To learn more about some of the most common HR workforce data points, check out our list of the most important HR metrics.
Gather & Analyze the Data
When you have identified the problem and the information you need and established benchmarks, you can then determine how to gather and analyze your information. You’ll consider what data you may already have available and what new data you may need.
As we mentioned earlier, your software tools will often have data readily available for you. Other data you already have may come from previous survey results, resumes and personality assessments, company goals and key performance indicators (KPIs), etc.

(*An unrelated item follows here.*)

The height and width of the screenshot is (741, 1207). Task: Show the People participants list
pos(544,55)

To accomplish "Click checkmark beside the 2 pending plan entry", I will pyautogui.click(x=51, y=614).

If you need new information to make the best, most informed decision, consider new team surveys (Slack is a great tool for running frequent informal surveys) or adding new questions or areas of discussion to your performance review process.
Benefits of Workforce Analytics
Workforce analytics can help lead to actionable changes that make a difference. While an investment, they can save you time, money, and headaches down the line. For example, the Workforce Institute’s 2022 Retention Report found that the majority of reasons for employee turnover are preventable, and it costs nearly 33% of an employee’s annual salary just to replace them.
The proper use of workforce analytics can help with the following:
- Improving Hiring: With analysis, you can determine the best types of employees for your business and what factors you should look for in recruiting and interviewing. Additionally, you can determine which of your company’s values and cultural aspects attract the best candidates. (A recent survey shows that strong company values and culture ranked third, below compensation and work-life balance, for what candidates look for when accepting a job offer.)
- Managing Employees: Managers can encourage traits that high-performers have in common and determine what keeps them loyal to the company. Analytics can be used to find a correlation between training and performance and improve company policies. Job stress, including lack of proper training, is listed as one of the top reasons employees become dissatisfied with their positions.
- Organizing Roles: Analytics can be used to determine roles within your organization. For example, you may find three employees are doing different parts of the same task and getting in one another’s way. To ease the situation, you could reshuffle the project to one employee, whether an existing worker or a new hire.
- Engaging Employees: Analysis of how engaged your employees are can give you insight into how you can improve the office culture and encourage collaboration. It will enable you to keep morale high in stressful seasons. According to a popular retention survey, when employees have a higher rating of their supervisors and managers, they stay longer with an organization.
- Reducing Employee Churn: Workforce analytics can give you insight into why employees leave. Knowing the metrics around employee satisfaction can help your business devise a plan to reduce turnover. In a recent employee turnover insight report, lack of job growth was the top reason employees leave a company.
Bottom Line
Workforce analytics uses information gathered from surveys and mined from employee records to help you make informed decisions concerning employee hiring, management, and retention. With the amazing amount of data available, especially for companies using HR or workforce management programs, it’s not hard to create and conduct studies to answer vital questions on how to run your company better.